*Exercise brief*.
The lines needed are those below that contain the word "color"; copy each one.

*Data shown*.
--------------------

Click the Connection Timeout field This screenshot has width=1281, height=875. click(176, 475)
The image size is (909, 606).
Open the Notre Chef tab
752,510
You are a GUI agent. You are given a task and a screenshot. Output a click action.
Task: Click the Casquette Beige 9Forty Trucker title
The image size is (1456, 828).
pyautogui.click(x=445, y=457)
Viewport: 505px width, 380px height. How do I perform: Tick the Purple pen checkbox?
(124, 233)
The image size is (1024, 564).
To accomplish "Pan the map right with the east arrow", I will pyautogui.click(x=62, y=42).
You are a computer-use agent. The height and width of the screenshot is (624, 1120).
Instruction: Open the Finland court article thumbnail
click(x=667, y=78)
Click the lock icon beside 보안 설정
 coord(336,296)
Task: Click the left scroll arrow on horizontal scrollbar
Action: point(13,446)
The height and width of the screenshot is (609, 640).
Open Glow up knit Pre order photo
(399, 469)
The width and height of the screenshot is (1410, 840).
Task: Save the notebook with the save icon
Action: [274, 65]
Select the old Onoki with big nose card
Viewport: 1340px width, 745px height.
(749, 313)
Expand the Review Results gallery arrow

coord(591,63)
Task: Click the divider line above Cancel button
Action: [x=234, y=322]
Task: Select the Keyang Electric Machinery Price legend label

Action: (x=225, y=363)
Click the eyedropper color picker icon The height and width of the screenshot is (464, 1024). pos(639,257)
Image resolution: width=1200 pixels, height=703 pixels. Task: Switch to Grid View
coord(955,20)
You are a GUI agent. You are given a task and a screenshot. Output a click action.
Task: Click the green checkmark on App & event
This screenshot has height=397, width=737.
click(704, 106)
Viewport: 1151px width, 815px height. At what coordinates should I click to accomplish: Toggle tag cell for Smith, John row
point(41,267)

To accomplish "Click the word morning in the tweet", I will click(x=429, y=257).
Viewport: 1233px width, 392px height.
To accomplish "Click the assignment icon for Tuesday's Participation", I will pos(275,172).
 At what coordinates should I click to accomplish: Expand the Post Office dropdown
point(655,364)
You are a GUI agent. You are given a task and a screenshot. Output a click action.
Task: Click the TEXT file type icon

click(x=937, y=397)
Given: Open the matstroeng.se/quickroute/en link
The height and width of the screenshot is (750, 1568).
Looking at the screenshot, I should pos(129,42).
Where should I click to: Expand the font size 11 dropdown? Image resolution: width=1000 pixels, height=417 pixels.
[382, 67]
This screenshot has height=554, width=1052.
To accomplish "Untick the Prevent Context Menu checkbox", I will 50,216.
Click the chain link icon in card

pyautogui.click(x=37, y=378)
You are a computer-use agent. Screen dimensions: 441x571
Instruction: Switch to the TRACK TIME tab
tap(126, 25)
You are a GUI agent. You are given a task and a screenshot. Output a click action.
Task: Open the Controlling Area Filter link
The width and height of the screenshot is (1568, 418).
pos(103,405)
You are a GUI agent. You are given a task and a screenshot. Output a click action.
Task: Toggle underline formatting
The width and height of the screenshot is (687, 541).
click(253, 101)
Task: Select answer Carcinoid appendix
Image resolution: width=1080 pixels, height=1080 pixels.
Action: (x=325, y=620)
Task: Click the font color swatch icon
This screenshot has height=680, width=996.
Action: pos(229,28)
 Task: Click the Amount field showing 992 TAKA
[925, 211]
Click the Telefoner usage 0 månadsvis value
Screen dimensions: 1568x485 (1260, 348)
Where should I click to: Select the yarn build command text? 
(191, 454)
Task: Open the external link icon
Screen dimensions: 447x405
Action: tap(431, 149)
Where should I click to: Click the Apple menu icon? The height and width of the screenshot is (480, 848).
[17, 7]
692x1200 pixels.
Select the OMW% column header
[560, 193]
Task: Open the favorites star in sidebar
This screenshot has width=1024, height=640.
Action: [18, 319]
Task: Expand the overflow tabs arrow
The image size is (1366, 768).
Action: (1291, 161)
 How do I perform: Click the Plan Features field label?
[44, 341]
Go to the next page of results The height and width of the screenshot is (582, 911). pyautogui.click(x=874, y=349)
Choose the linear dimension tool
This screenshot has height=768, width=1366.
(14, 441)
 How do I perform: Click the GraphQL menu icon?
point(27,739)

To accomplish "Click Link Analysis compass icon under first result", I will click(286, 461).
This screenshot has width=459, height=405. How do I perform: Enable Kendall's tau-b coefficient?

--------------------

*Result of this task*.
Click the eyedropper color picker icon The height and width of the screenshot is (464, 1024). pos(639,257)
Task: Click the font color swatch icon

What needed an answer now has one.